Quatre-cylindres Lycoming d’origine, développant 160 chevaux.

La philosophie Twin Comanche

Pour avoir déjà piloté un Twin Comanche, je dirais que cet appareil est plaisant en vol. Le profil laminaire de l’aile, même s’il commande le respect des vitesses publiées, est gage de vélocité. Sa réputation de se révéler dangereux en approche dégradée ou non est une fausse vérité. Les rapports d’accidents faisant suite à une perte de contrôle ont tous démontré que les pilotes incriminés manquaient d’expérience. Y compris certains instructeurs ! En montée, à pleine puissance, ainsi qu’en croisière, le niveau sonore en cabine reste très acceptable. Même en ôtant les casques, l’équipage peut converser sans avoir à forcer la voix. Aucun bruit intempestif ou vibration anormale ne trouble le ronronnement des Lycoming. De plus, leur faible consommation globale – 13 gal/h en croisière ou 0,8 litre/min – pèse certainement dans la balance au moment de l’achat. Tout comme le coût des pièces détachées structurelles et mécaniques relativement peu élevé. L’instrumentation conventionnelle autorise un entraînement complet IFR. L’anémomètre de ce modèle étant originellement gradué en mph, les vitesses relevées sont donc à interpréter. En complétant la planche de bord avec un GPS Garmin 530, par exemple, et/ou encore un indicateur d’attitude horizontale (EHSI) Sandel SN3308, on peut aisément moderniser l’avionique sans pour autant altérer son style. Rapide et maniable, ce bimoteur facilite les transitions vers des machines plus performantes – à l’image de son concurrent de l’époque, le Grumman Cougar. L’arrêt de la production du Twin Comanche correspond à l’avènement du Piper Seneca à Vero Beach (Floride). Une nouvelle page, certes, sans pour autant effacer ce remarquable chapitre. De nos jours, les aficionados du modèle sont encore légion. Nombre d’entre eux possèdent leur PA-30 ou PA-39 depuis des lustres – 45 ans pour certains ! À l’instar des propriétaires de Comanche, ceux qui plébiscitent le Twin Comanche se regroupent en associations. De petits clubs, mêlant pilotes privés et exploitants commerciaux, existent sur tous les continents. Bien plus qu’un simple avion, cet aéronef demeure, pour beaucoup d’hommes et de femmes, un véritable symbole.

 

Devinette sur le Piper PA-30 Twin Comanche

a)      Qu’est-ce qui a sonné le glas de la production du modèle en 1972 ?

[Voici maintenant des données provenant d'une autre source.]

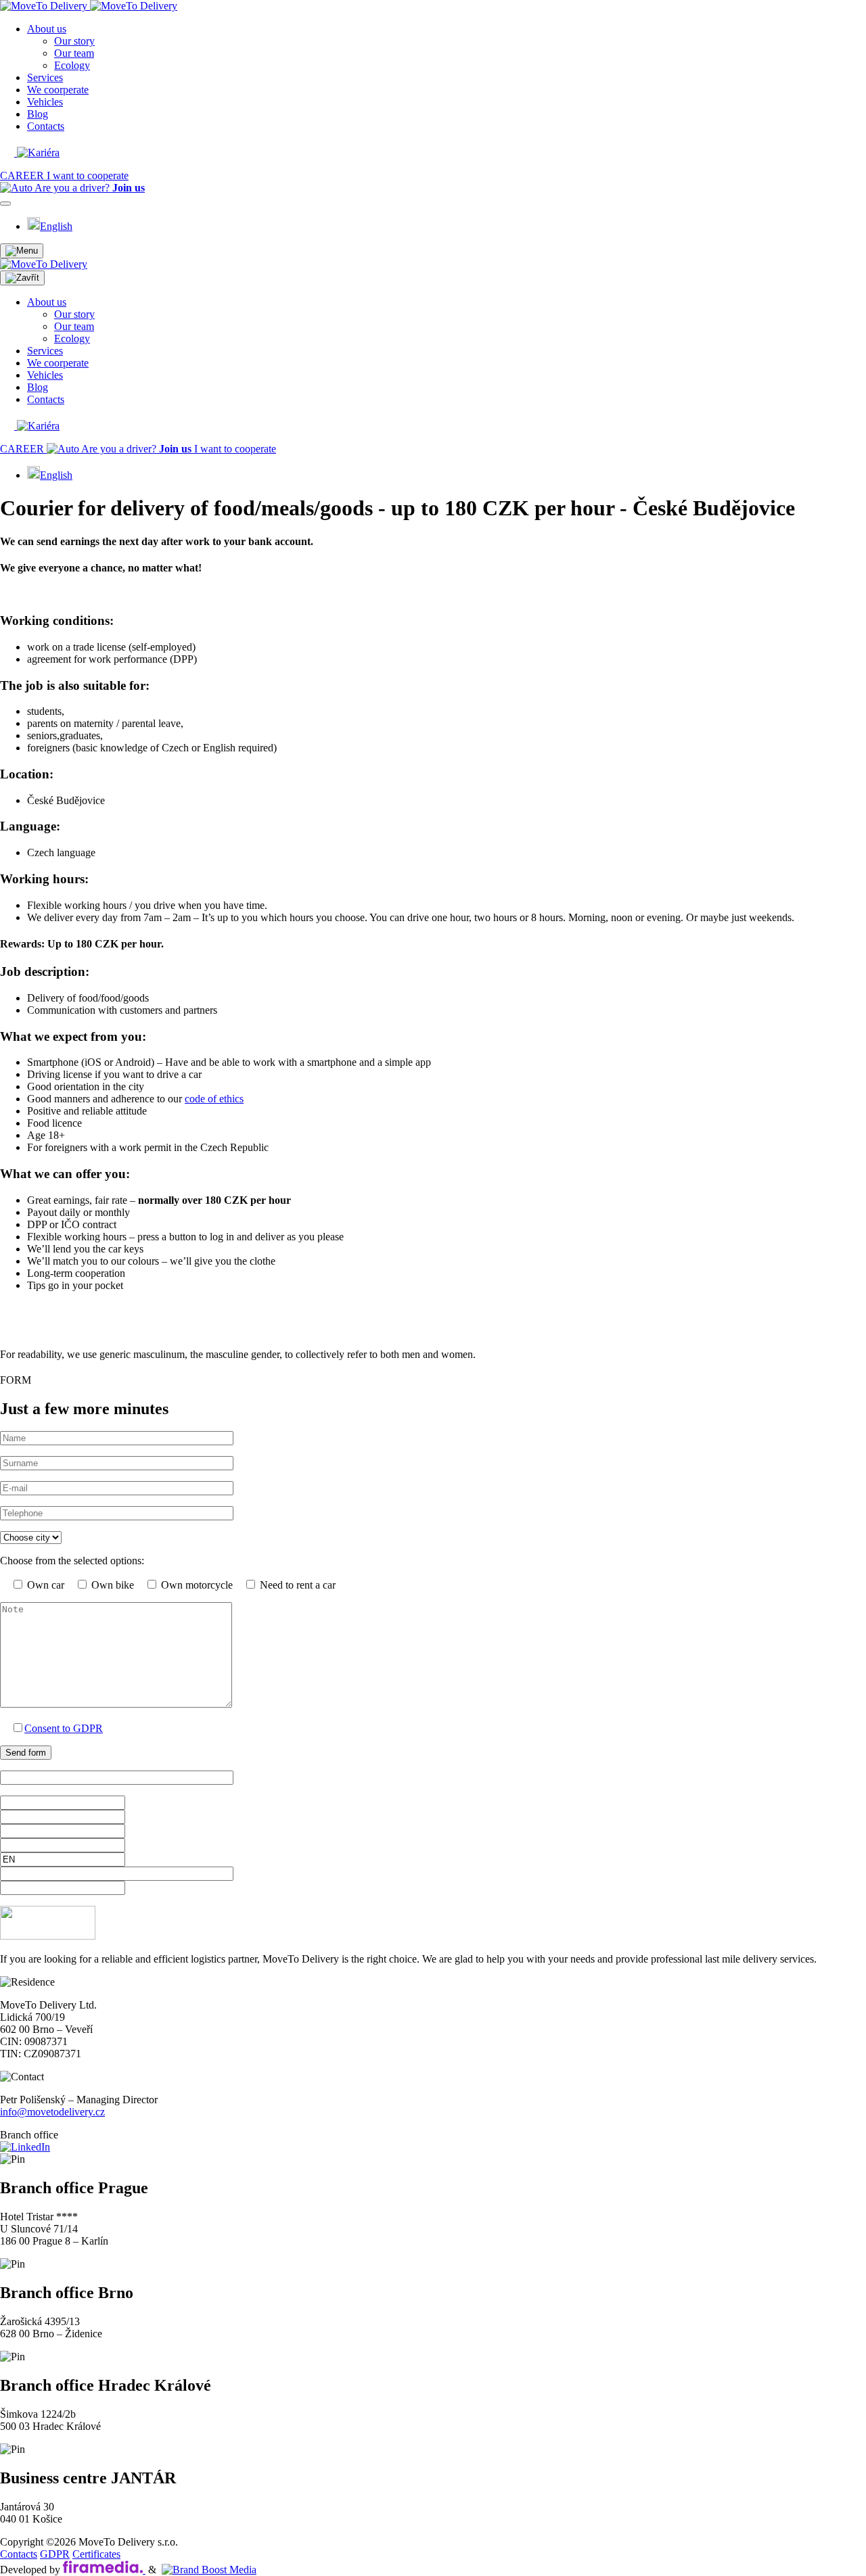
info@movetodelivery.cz (52, 2111)
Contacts (18, 2554)
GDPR (55, 2554)
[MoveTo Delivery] (88, 5)
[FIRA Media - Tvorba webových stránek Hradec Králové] (104, 2569)
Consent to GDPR (63, 1728)
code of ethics (214, 1098)
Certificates (96, 2554)
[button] (21, 250)
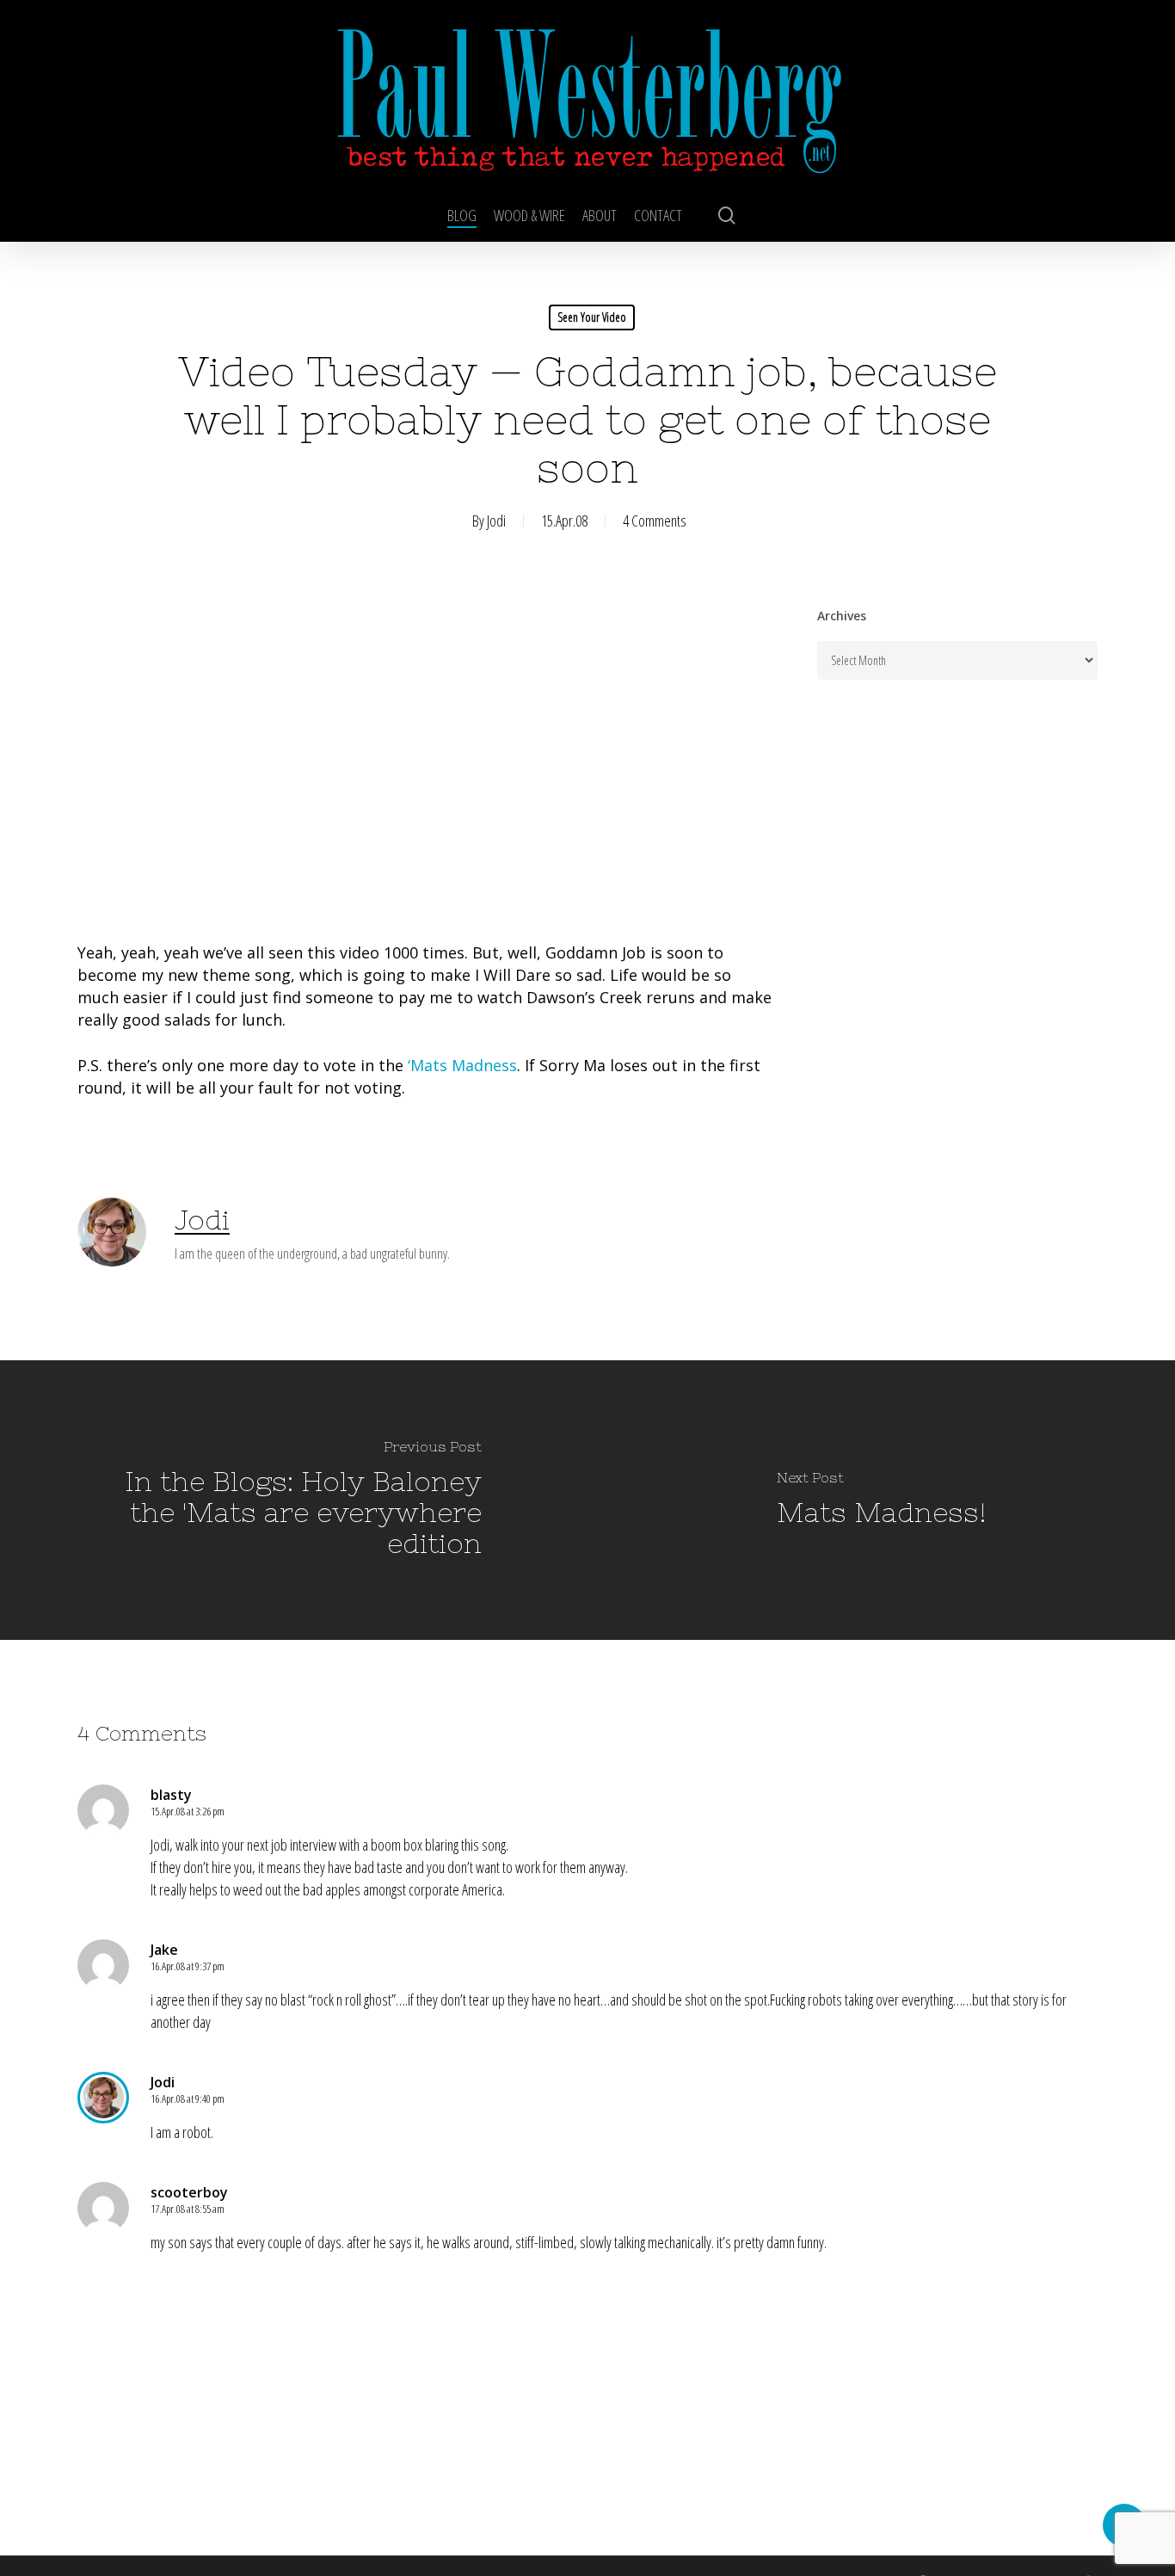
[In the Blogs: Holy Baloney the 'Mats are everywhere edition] (294, 1500)
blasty (171, 1794)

b)      Combien de PA-40 Arapaho, évolution du PA-30 et PA-39, ont-ils été construits ?

c)      Les PA-30, PA-24 et PA-39 ont constitué, durant plusieurs années, l’essentiel de la production chez Piper : vrai ou faux ?

 

 

Réponses :   a) L’inondation de la chaîne de production ; b) 3, car le modèle est resté au stade de prototype ; c) vrai

 

Piper PA-30 Twin Comanche (1964)… en quelques chiffres

 

Envergure : 36 pi (10,97 m)

Longueur : 25 pi 2 po (7,67 m)

Places : 4

Masse à vide : 2500 lb (1134 kg)

Masse maximale au décollage : 3725 lb (1690 kg)

Moteurs : 2 Lycoming IO-320-B1A

Puissance : 2 x 160 ch

Hélices : 2 bipales Hartzell, à vitesse constante, Ø 72 po (1,83 m)

Facteurs de charge (volets relevés) : +3,8 g /  -1,52 g

Vitesse maximale (Vne) : 178 kias (330 km/h)

Vitesse de croisière (75 % puissance @ 8000 pi – 2438 m) : 169 kt (313 km/h)

Distance franchissable maximale (avec réservoirs additionnels) : 1238 nm (2293 km)

Plafond pratique : 20 000 pi (6096 m)

Plafond pratique sur 1 moteur : 7100 pi (2164 m)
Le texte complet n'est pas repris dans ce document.